### BRIEF:
Can you give the part of the listing below that opens with the line containing "Pick the bright" and runs through the end of the listing as a JSON list of strings, one per line, with blank lines and the pictures left out?

::::::::::

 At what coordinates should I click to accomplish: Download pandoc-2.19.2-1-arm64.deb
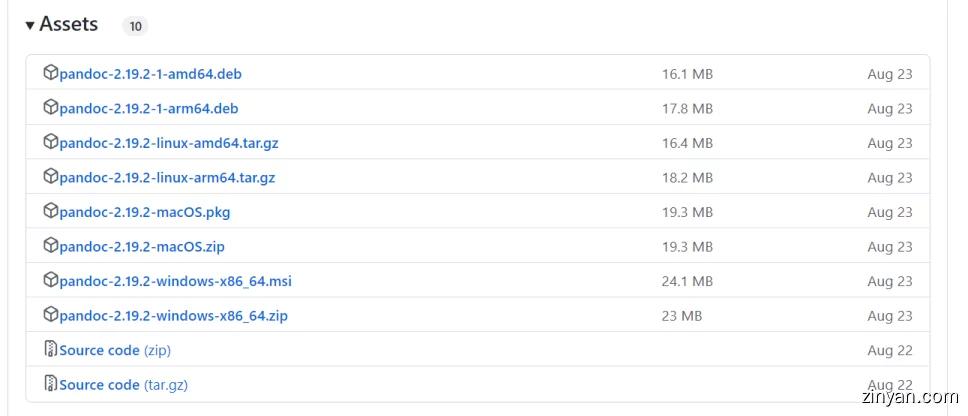click(x=148, y=108)
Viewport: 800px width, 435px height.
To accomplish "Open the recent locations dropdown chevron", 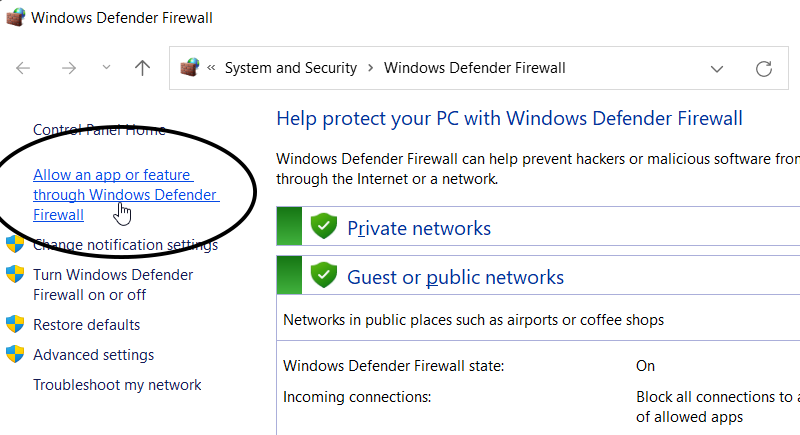I will click(x=106, y=67).
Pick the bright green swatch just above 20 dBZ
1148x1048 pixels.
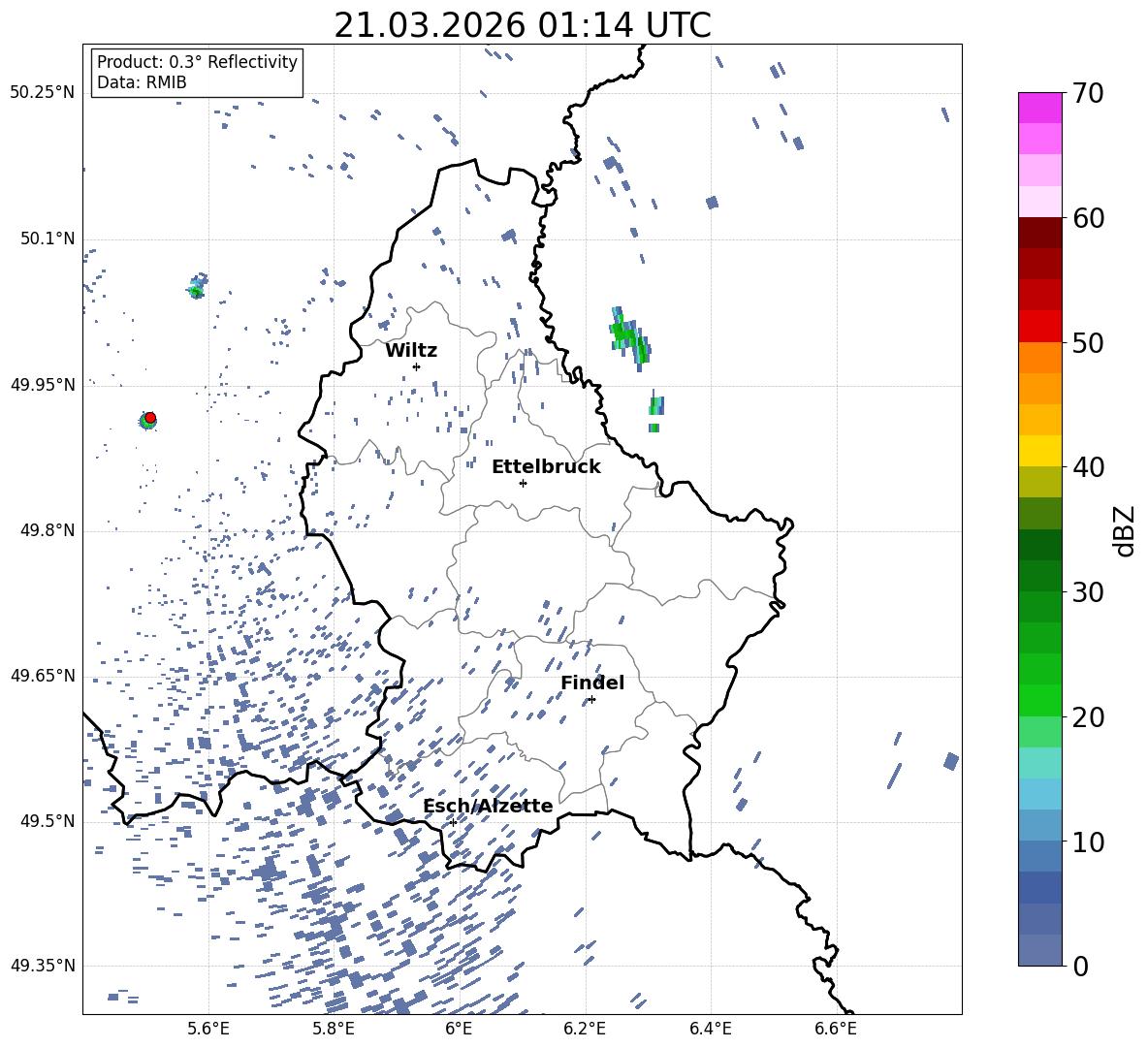tap(1039, 700)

::::::::::

### TASK RESPONSE:
[
  "Pick the bright green swatch just above 20 dBZ",
  "1148x1048 pixels.",
  "tap(1039, 700)"
]